**Data provided**:
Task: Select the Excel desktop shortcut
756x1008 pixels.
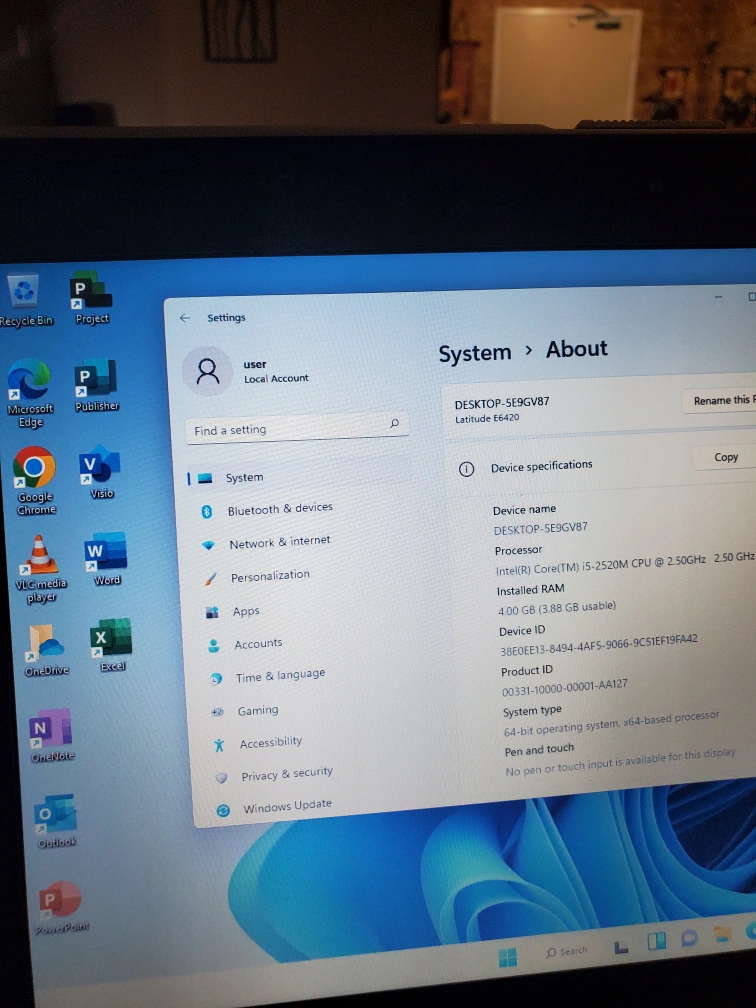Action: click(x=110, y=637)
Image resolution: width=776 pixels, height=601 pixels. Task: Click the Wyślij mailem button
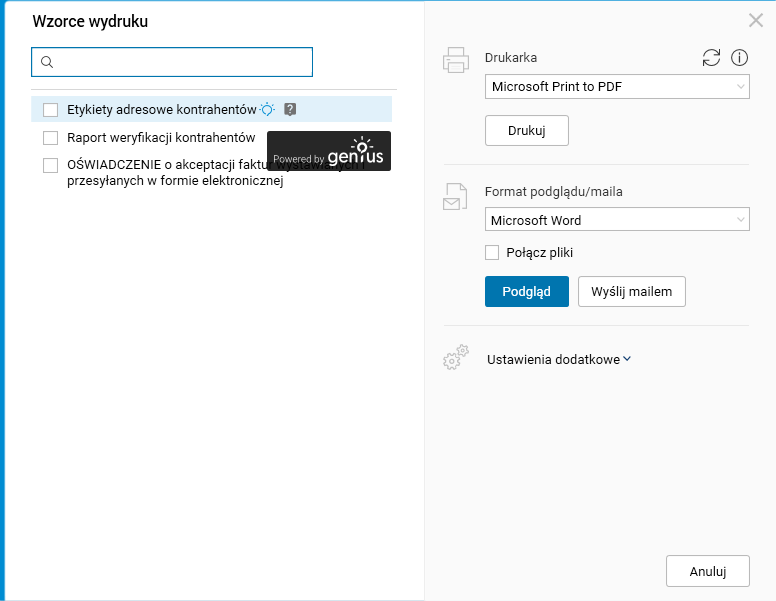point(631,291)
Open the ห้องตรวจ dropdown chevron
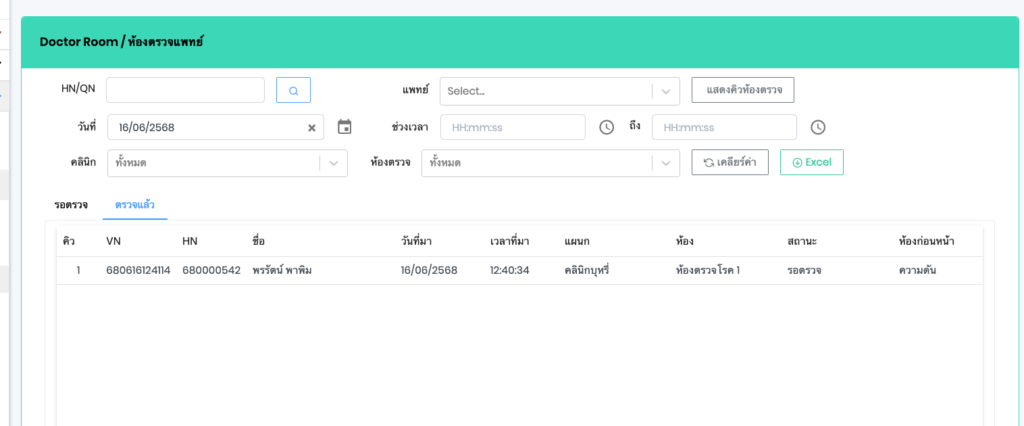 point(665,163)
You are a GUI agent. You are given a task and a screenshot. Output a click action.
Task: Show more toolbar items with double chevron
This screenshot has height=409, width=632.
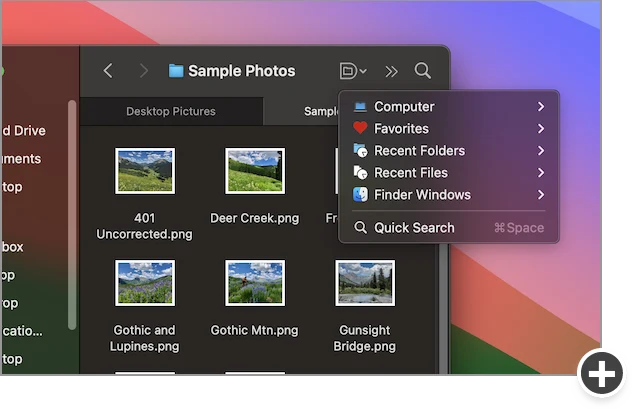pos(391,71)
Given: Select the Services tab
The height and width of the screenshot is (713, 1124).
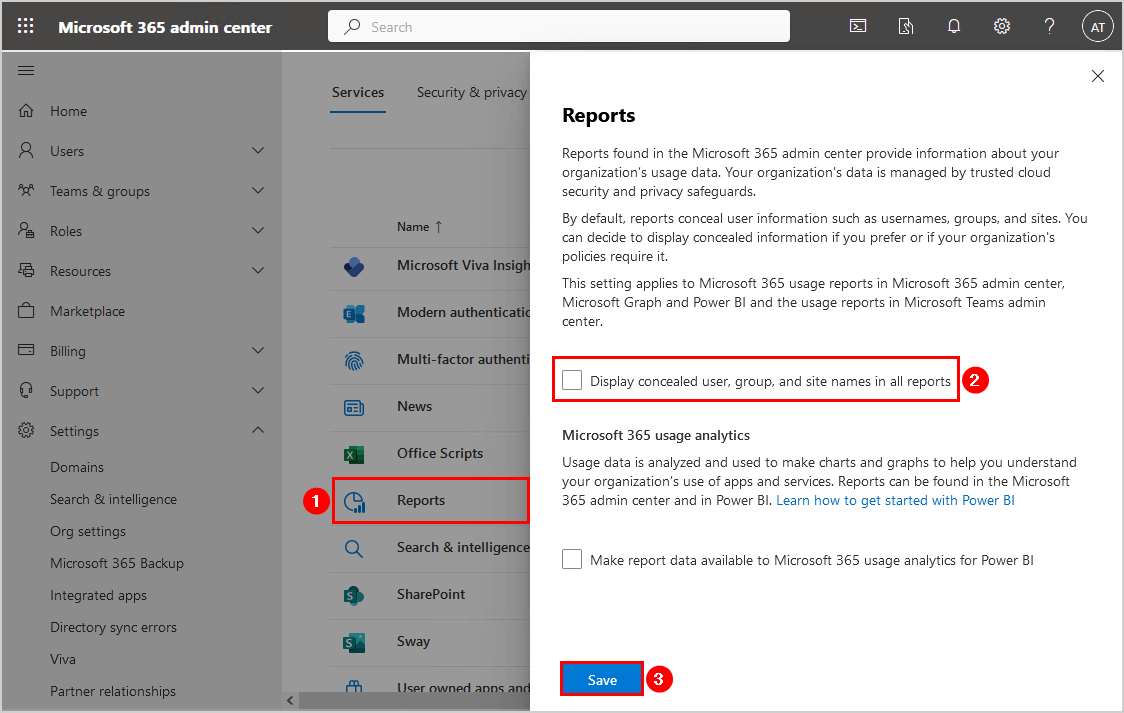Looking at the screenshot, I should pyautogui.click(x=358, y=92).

**Exercise objective**: Check every line of the data above for the string "Select", and copy those that have it.

**Task output**:
Task: Select the Excel desktop shortcut
Given: Select the Services tab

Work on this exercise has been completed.